Las secuelas que dejan los mal vividos años de tiempos pretéritos provocan en el presente una agria sensación de derrota. Cuando nuestra mirada se cruza con la de nuestro sanador percibimos con agrado la tenue sensación de que hemos de echar una capa de amnesia sobre el ayer y seguir el camino con la grata sensación de que Dios hace todas las cosas nuevas.

Al reconciliarnos con esa parte dolida que llevamos dentro, abandonamos la queja y sabiamente sucumbimos al perdón.
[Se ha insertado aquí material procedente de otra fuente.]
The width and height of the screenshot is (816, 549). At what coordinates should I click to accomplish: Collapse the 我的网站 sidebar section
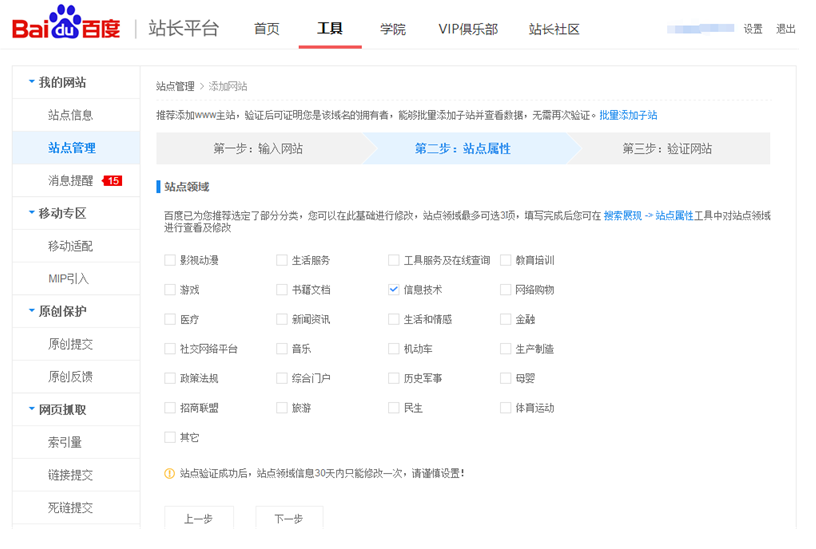32,82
Recapitulando todos esos momentos tristes comprenderemos la necesidad de eliminarlos.

Es así, aplicando un ungüento de ternura, aprendemos que es más fácil olvidar los claroscuros del pasado, las tempestades que sin ser deseadas irrumpieron en el ayer llenado nuestros corazones de tristes canciones; melodías que hoy se han de disipar entre himnos de perdón.
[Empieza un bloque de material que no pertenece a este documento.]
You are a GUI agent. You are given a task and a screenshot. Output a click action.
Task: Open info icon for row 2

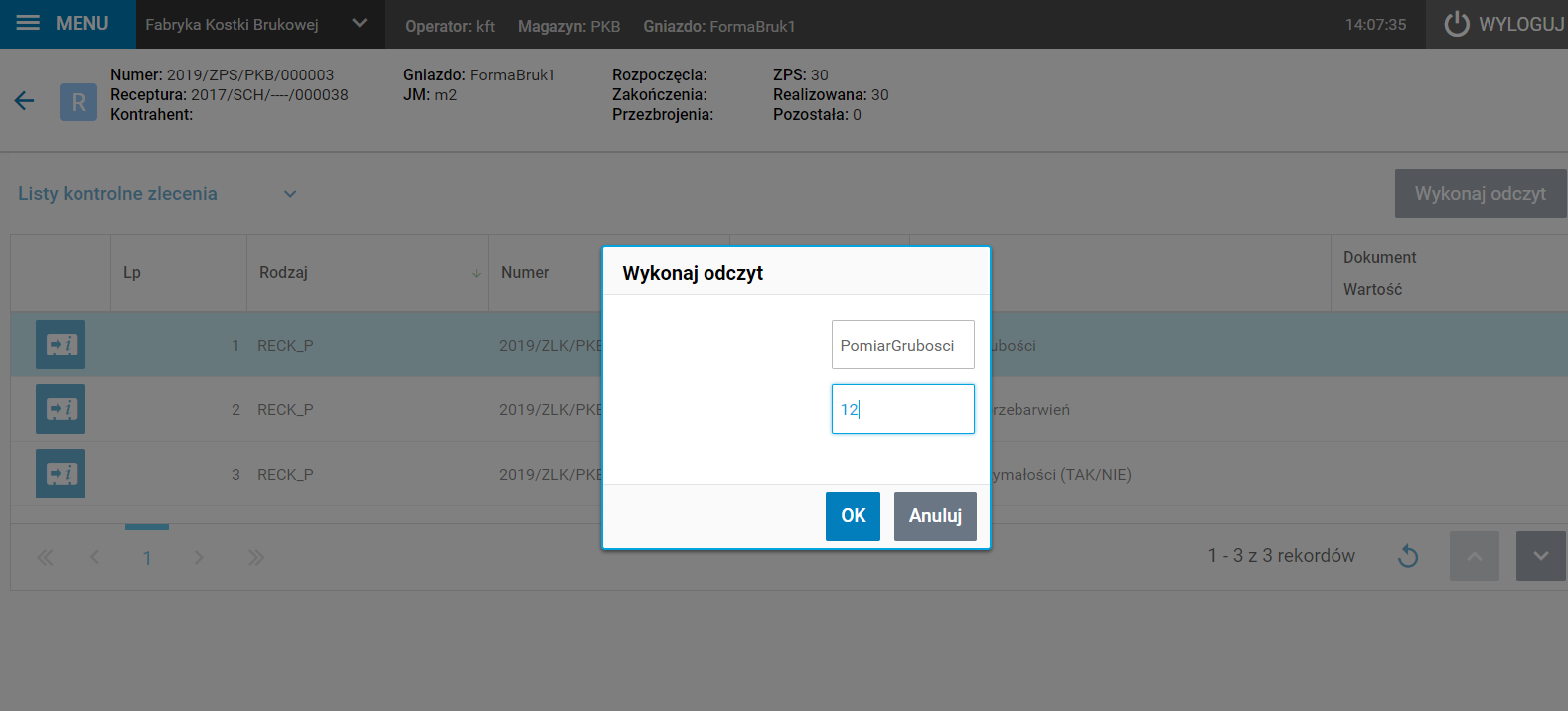[61, 409]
Cristo nos relata con cada una de sus cálidas caricias una historia de Amor, del verdadero y único Amor del gran Dios hacia el hombre, obrando el milagro de la transformación, narrándonos con entusiasmo la parábola del hijo pródigo que vuelve a casa y recibe abrazos en vez de azotes.

Leo en las manos de Cristo lo que soy, una marca de dolor que él lleva muy cerca y a la cual no mira con desaprobación, sino con ojos amorosos que me siguen llenado de admiración hacia un Dios amigo.